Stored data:

┄┄┄┄┄┄┄┄┄┄

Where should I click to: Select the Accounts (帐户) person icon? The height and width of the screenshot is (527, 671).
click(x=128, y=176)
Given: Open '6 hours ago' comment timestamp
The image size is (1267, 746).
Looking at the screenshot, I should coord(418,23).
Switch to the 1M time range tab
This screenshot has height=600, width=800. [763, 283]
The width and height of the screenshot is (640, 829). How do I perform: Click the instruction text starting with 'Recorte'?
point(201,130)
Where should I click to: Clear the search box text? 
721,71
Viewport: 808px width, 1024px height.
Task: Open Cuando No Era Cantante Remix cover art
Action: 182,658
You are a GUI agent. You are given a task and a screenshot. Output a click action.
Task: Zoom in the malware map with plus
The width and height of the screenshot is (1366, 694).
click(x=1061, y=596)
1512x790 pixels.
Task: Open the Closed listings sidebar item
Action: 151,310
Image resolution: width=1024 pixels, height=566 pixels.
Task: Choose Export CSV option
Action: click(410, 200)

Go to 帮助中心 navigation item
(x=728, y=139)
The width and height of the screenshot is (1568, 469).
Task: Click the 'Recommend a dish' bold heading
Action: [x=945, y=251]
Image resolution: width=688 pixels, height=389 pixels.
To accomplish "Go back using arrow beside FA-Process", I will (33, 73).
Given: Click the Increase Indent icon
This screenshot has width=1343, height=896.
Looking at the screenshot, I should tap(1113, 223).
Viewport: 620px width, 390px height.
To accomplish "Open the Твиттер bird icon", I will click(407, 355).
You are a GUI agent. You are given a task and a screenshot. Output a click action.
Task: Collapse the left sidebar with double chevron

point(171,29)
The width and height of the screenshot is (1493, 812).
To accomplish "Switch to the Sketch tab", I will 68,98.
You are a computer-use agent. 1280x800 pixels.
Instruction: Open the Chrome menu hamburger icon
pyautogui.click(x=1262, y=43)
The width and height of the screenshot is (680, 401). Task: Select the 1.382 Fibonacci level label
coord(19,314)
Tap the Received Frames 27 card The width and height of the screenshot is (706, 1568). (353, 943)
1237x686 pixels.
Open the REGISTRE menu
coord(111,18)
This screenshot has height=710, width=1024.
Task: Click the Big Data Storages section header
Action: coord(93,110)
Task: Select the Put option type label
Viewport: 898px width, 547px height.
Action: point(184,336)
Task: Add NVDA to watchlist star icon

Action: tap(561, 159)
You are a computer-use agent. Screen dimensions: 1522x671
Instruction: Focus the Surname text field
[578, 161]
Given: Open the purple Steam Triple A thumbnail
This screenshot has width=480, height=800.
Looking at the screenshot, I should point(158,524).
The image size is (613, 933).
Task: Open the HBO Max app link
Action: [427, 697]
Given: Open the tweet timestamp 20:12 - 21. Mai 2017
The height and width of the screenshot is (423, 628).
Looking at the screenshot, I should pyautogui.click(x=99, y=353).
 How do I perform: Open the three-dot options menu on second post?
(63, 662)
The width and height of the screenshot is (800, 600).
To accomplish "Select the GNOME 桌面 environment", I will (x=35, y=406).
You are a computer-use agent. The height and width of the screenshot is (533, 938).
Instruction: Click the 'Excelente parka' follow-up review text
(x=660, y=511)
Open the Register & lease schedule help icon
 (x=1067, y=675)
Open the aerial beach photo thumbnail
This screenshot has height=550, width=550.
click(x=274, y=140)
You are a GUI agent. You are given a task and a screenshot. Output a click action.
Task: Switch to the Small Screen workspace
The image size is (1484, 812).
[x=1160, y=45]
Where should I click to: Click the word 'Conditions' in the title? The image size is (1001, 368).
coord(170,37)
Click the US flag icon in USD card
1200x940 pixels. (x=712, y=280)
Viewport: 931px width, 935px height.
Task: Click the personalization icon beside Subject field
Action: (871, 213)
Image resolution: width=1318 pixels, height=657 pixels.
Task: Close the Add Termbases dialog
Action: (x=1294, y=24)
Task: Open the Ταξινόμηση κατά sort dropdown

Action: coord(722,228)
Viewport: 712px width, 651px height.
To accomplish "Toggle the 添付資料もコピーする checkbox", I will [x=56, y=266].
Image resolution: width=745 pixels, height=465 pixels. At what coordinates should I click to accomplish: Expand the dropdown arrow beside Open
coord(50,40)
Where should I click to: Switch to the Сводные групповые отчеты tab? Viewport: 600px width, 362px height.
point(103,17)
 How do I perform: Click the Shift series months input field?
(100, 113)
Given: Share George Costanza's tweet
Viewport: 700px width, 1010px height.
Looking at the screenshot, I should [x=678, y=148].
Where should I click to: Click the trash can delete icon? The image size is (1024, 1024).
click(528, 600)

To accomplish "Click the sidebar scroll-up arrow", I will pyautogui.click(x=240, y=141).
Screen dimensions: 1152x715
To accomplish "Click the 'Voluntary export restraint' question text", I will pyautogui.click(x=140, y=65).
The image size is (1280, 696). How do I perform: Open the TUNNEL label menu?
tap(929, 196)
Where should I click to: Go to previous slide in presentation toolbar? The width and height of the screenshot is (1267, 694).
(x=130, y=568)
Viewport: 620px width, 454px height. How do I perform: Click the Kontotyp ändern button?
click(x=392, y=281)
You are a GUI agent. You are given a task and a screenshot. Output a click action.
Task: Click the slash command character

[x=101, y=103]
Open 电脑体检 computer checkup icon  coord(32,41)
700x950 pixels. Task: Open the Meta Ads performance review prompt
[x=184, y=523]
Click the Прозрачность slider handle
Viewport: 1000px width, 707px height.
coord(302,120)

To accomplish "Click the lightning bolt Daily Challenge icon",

┄┄┄┄┄┄┄┄┄┄

WHAT THE TASK ASKS: The full set of records must be transcribed character for character.

EXPECTED ANSWER:
Where should I click to: Select the Accounts (帐户) person icon? The height and width of the screenshot is (527, 671).
click(x=128, y=176)
Given: Open '6 hours ago' comment timestamp
The image size is (1267, 746).
Looking at the screenshot, I should coord(418,23).
Switch to the 1M time range tab
This screenshot has height=600, width=800. [763, 283]
The width and height of the screenshot is (640, 829). How do I perform: Click the instruction text starting with 'Recorte'?
point(201,130)
Where should I click to: Clear the search box text? 
721,71
Viewport: 808px width, 1024px height.
Task: Open Cuando No Era Cantante Remix cover art
Action: 182,658
You are a GUI agent. You are given a task and a screenshot. Output a click action.
Task: Zoom in the malware map with plus
The width and height of the screenshot is (1366, 694).
click(x=1061, y=596)
1512x790 pixels.
Task: Open the Closed listings sidebar item
Action: 151,310
Image resolution: width=1024 pixels, height=566 pixels.
Task: Choose Export CSV option
Action: click(410, 200)

Go to 帮助中心 navigation item
(x=728, y=139)
The width and height of the screenshot is (1568, 469).
Task: Click the 'Recommend a dish' bold heading
Action: [x=945, y=251]
Image resolution: width=688 pixels, height=389 pixels.
To accomplish "Go back using arrow beside FA-Process", I will (33, 73).
Given: Click the Increase Indent icon
This screenshot has width=1343, height=896.
Looking at the screenshot, I should tap(1113, 223).
Viewport: 620px width, 390px height.
To accomplish "Open the Твиттер bird icon", I will click(407, 355).
You are a GUI agent. You are given a task and a screenshot. Output a click action.
Task: Collapse the left sidebar with double chevron

point(171,29)
The width and height of the screenshot is (1493, 812).
To accomplish "Switch to the Sketch tab", I will 68,98.
You are a computer-use agent. 1280x800 pixels.
Instruction: Open the Chrome menu hamburger icon
pyautogui.click(x=1262, y=43)
The width and height of the screenshot is (680, 401). Task: Select the 1.382 Fibonacci level label
coord(19,314)
Tap the Received Frames 27 card The width and height of the screenshot is (706, 1568). (353, 943)
1237x686 pixels.
Open the REGISTRE menu
coord(111,18)
This screenshot has height=710, width=1024.
Task: Click the Big Data Storages section header
Action: coord(93,110)
Task: Select the Put option type label
Viewport: 898px width, 547px height.
Action: point(184,336)
Task: Add NVDA to watchlist star icon

Action: tap(561, 159)
You are a computer-use agent. Screen dimensions: 1522x671
Instruction: Focus the Surname text field
[578, 161]
Given: Open the purple Steam Triple A thumbnail
This screenshot has width=480, height=800.
Looking at the screenshot, I should point(158,524).
The image size is (613, 933).
Task: Open the HBO Max app link
Action: [427, 697]
Given: Open the tweet timestamp 20:12 - 21. Mai 2017
The height and width of the screenshot is (423, 628).
Looking at the screenshot, I should pyautogui.click(x=99, y=353).
 How do I perform: Open the three-dot options menu on second post?
(63, 662)
The width and height of the screenshot is (800, 600).
To accomplish "Select the GNOME 桌面 environment", I will (x=35, y=406).
You are a computer-use agent. The height and width of the screenshot is (533, 938).
Instruction: Click the 'Excelente parka' follow-up review text
(x=660, y=511)
Open the Register & lease schedule help icon
 (x=1067, y=675)
Open the aerial beach photo thumbnail
This screenshot has height=550, width=550.
click(x=274, y=140)
You are a GUI agent. You are given a task and a screenshot. Output a click action.
Task: Switch to the Small Screen workspace
The image size is (1484, 812).
[x=1160, y=45]
Where should I click to: Click the word 'Conditions' in the title? The image size is (1001, 368).
coord(170,37)
Click the US flag icon in USD card
1200x940 pixels. (x=712, y=280)
Viewport: 931px width, 935px height.
Task: Click the personalization icon beside Subject field
Action: (871, 213)
Image resolution: width=1318 pixels, height=657 pixels.
Task: Close the Add Termbases dialog
Action: (x=1294, y=24)
Task: Open the Ταξινόμηση κατά sort dropdown

Action: coord(722,228)
Viewport: 712px width, 651px height.
To accomplish "Toggle the 添付資料もコピーする checkbox", I will [x=56, y=266].
Image resolution: width=745 pixels, height=465 pixels. At what coordinates should I click to accomplish: Expand the dropdown arrow beside Open
coord(50,40)
Where should I click to: Switch to the Сводные групповые отчеты tab? Viewport: 600px width, 362px height.
point(103,17)
 How do I perform: Click the Shift series months input field?
(100, 113)
Given: Share George Costanza's tweet
Viewport: 700px width, 1010px height.
Looking at the screenshot, I should [x=678, y=148].
Where should I click to: Click the trash can delete icon? The image size is (1024, 1024).
click(528, 600)

To accomplish "Click the sidebar scroll-up arrow", I will pyautogui.click(x=240, y=141).
Screen dimensions: 1152x715
To accomplish "Click the 'Voluntary export restraint' question text", I will pyautogui.click(x=140, y=65).
The image size is (1280, 696). How do I perform: Open the TUNNEL label menu?
tap(929, 196)
Where should I click to: Go to previous slide in presentation toolbar? The width and height of the screenshot is (1267, 694).
(x=130, y=568)
Viewport: 620px width, 454px height. How do I perform: Click the Kontotyp ändern button?
click(x=392, y=281)
You are a GUI agent. You are given a task and a screenshot. Output a click action.
Task: Click the slash command character

[x=101, y=103]
Open 电脑体检 computer checkup icon  coord(32,41)
700x950 pixels. Task: Open the Meta Ads performance review prompt
[x=184, y=523]
Click the Прозрачность slider handle
Viewport: 1000px width, 707px height.
coord(302,120)

To accomplish "Click the lightning bolt Daily Challenge icon",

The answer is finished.